With the applied normalization, the absolute values of $\beta_{a,s,k}$ represent the crowding multipliers in different situations (defined by $s$ and $k)$ given the round of data collection $a.$

Our data collection was done in four rounds (R1 – R4) using different recruitment techniques. Recruitment was concentrated in the area of the Norwegian capital Oslo (the largest urban area in Norway) and Trondheim (the fourth largest urban area in Norway). Table 1 gives an overview over the samples. Note that all respondents in round 4 also participated in round 2 and/or round 3 (mainly round 3).

3. Findings

The last four lines of Table 1 paint a picture of the COVID situation in Norway at the different points in time. Based on this context, we expected crowding multipliers to be greater during the pandemic (April 2021 and November 2021) compared to 2018 values, and 2022 values to be close to 2018 values.

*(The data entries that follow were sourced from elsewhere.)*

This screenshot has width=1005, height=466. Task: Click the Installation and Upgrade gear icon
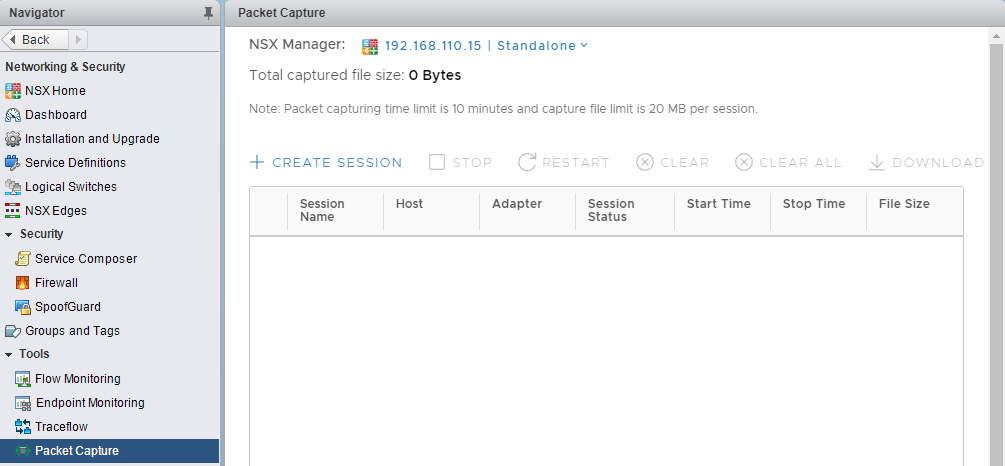(x=13, y=139)
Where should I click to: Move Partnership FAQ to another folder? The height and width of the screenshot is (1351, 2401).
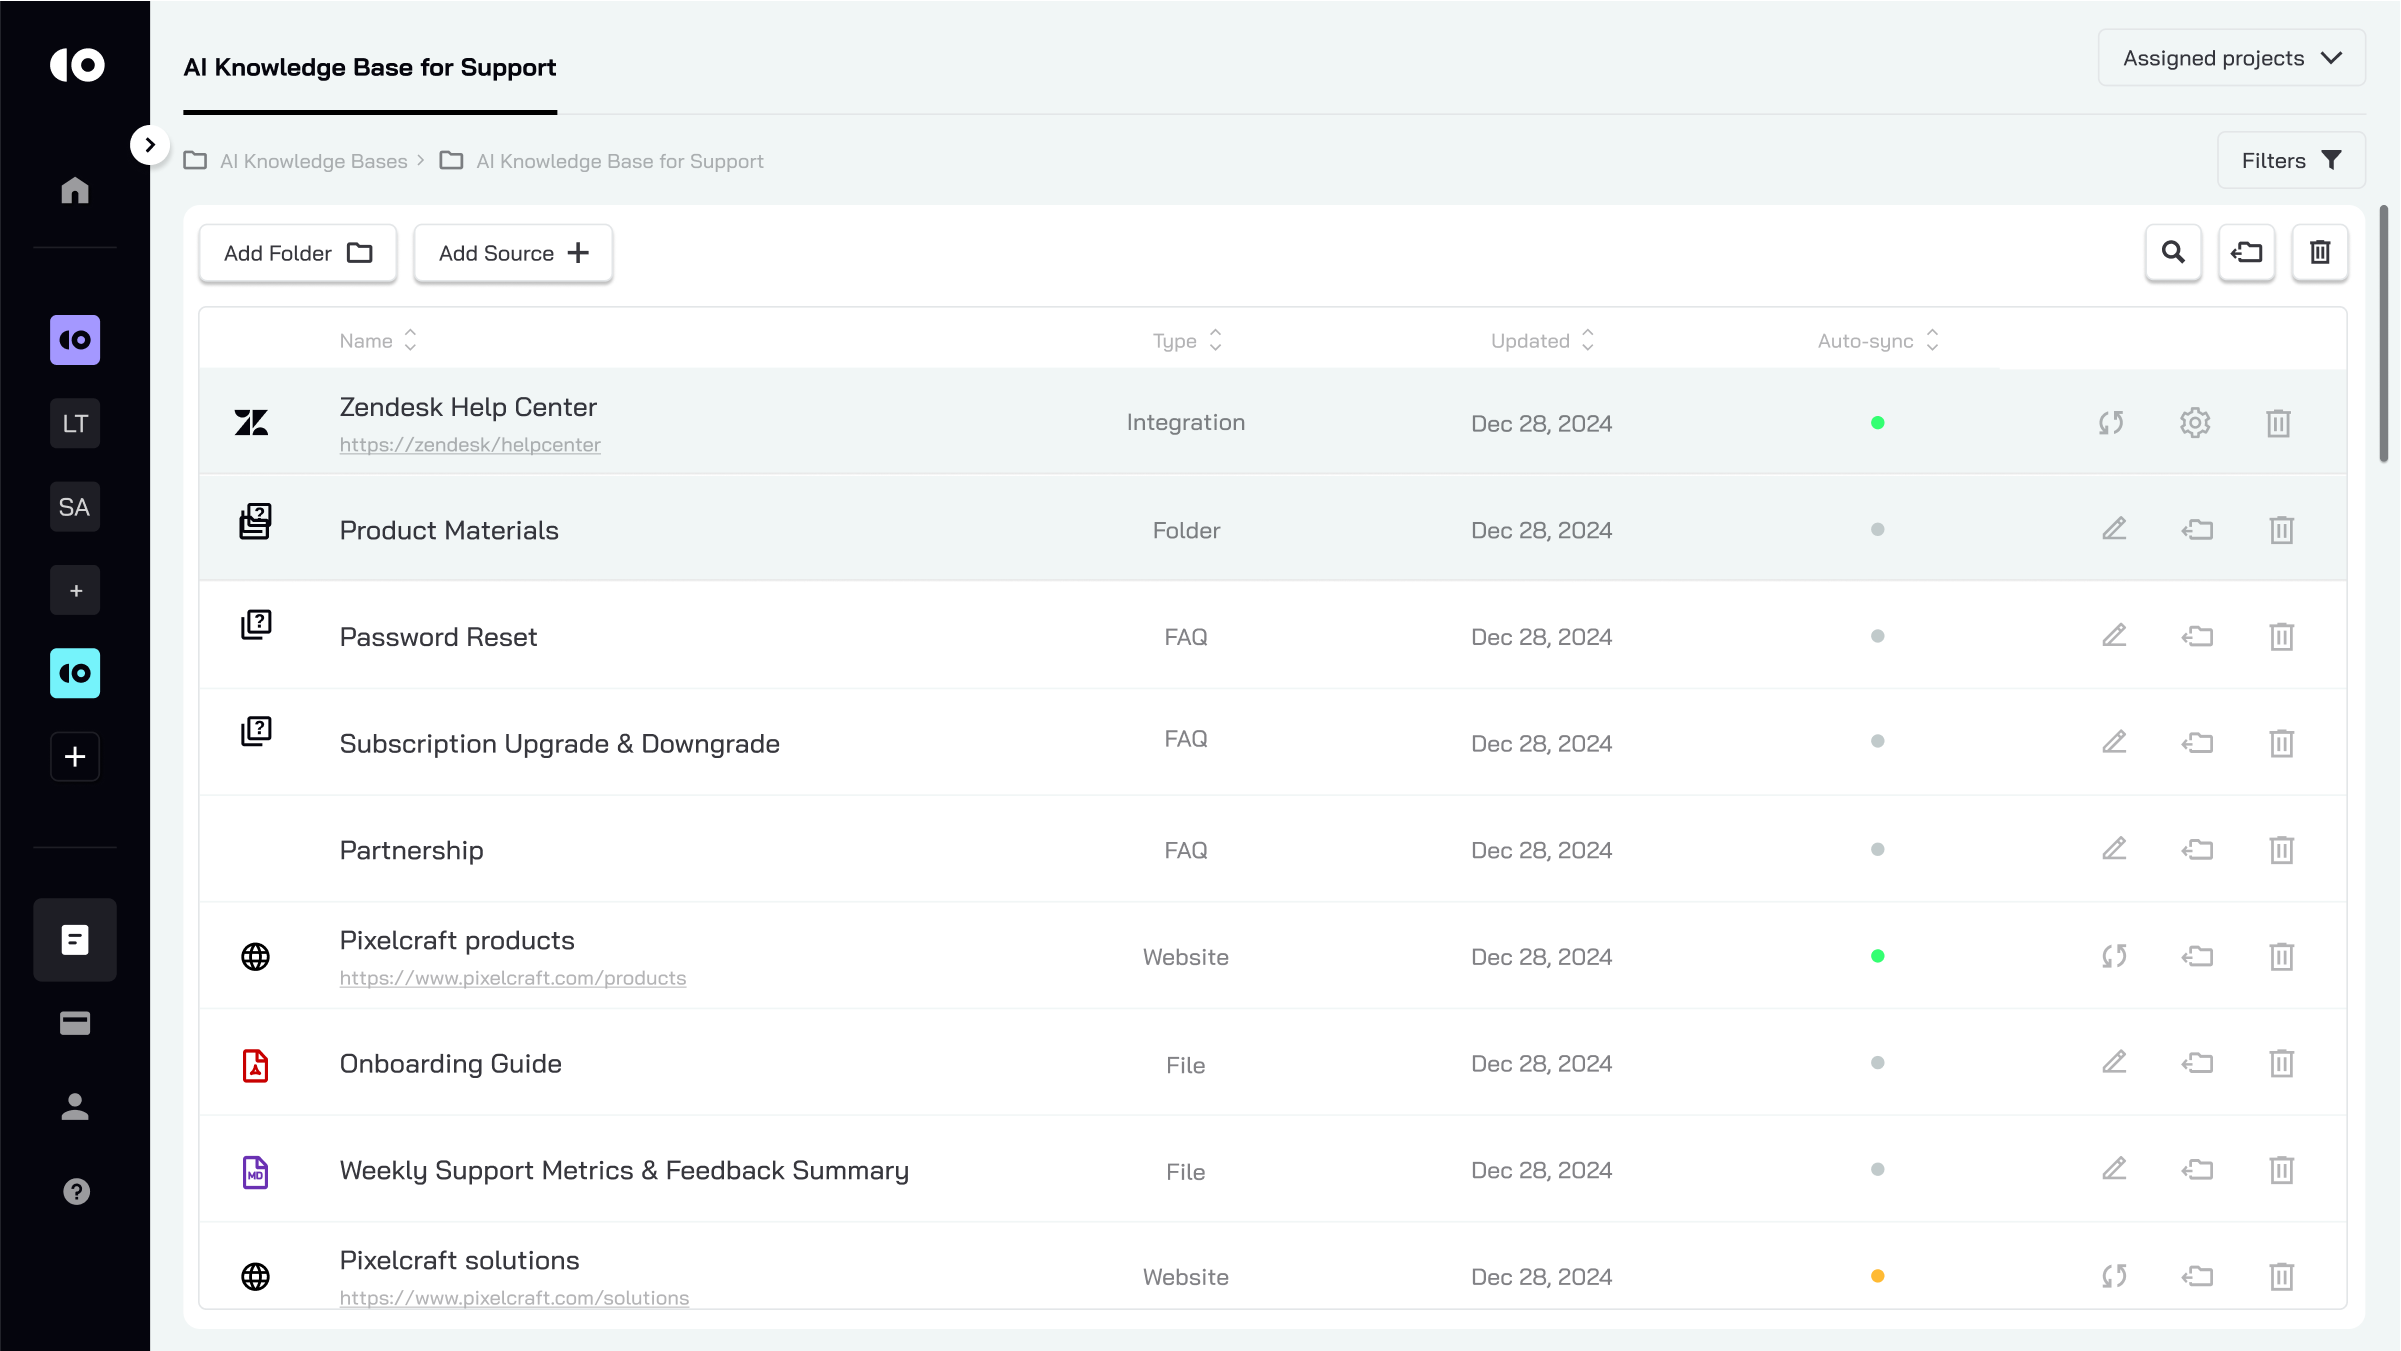click(2197, 850)
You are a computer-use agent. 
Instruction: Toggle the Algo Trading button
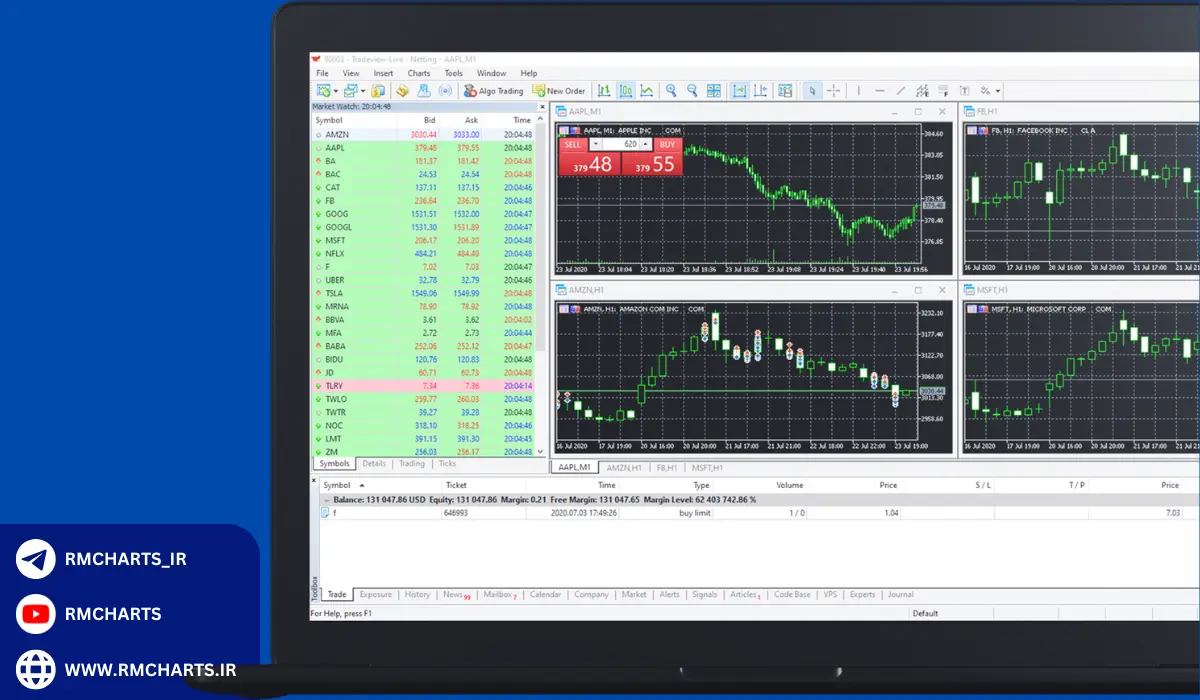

This was largely confirmed as shown in Figure 3.^[1] Looking at the two left-most panels we see that estimated crowding multipliers were significantly higher during the pandemic (November 2021) compared to pre-COVID (November 2018). Our assessment about significance is based on the robust standard errors (and T-values) of the estimated beta-parameters. They are shown in the form of 95% confidence intervals in the Figure 3. The figure also shows that the post-COVID (May 2022) values are significantly lower compared to November 2021. The post-COVID values remain somewhat above the pre-COVID levels, however, here the confidence intervals are largely overlapping.

Figure 3.Estimated crowding multipliers while sitting (upper panel) and standing (lower panel); comparison of selected pairs of data collections. 95% confidence intervals given in dashed lines.

The absolute values of the pre-COVID crowding multipliers seem to compare well against other studies (Wardman and Whelan 2011; Kroes et al. 2014; Hörcher, Graham, and Anderson 2017; Tirachini et al. 2017). While our COVID-related values are rather high, some high values (of up to 5.1) are also found in Basnak, Giesen, and Muñoz (2022).

For context, Table 2 gives the share of respondents agreeing to the statement that they may feel discomfort when standing close to other persons.

We see that the shares increased substantially from round 1 (pre-COVID) to round 2 (April 2021), but has since been on a decline. Still, the 71.7% in round 4 (post-COVID) is substantially above the pre-COVID share, both compared to the 2018-sample and compared to retrospective questions within the 2022-sample (“before COVID”). This indicates that there might be long-term shifts in preferences.

Some caveats should be taken regarding the different samples, e.g. in respect to the age distributions. However, note that the shares in Table 2 for the 2018 sample are rather consistent with the “before COVID” shares from the later samples. This is encouraging with respect to concerns regarding representativity and comparability of the samples. It also seems like the perception of discomfort is less related to age compared to gender.

Acknowledgement

The writing of this paper and data collection 3 and 4 were financed by the Norwegian Research Council trough the CAPSLOCK project (326814). The first data collection was financed by the transport authorities in Norway through the Norwegian Valuation Study 2018-2019. The second data collected was financed by the Norwegian Railway Directorate and supported by the Norwegian Research Council trough the CODAPT project (315679). We want to thank Askill H. Halse and two anonymous reviewers for valuable comments to the manuscript.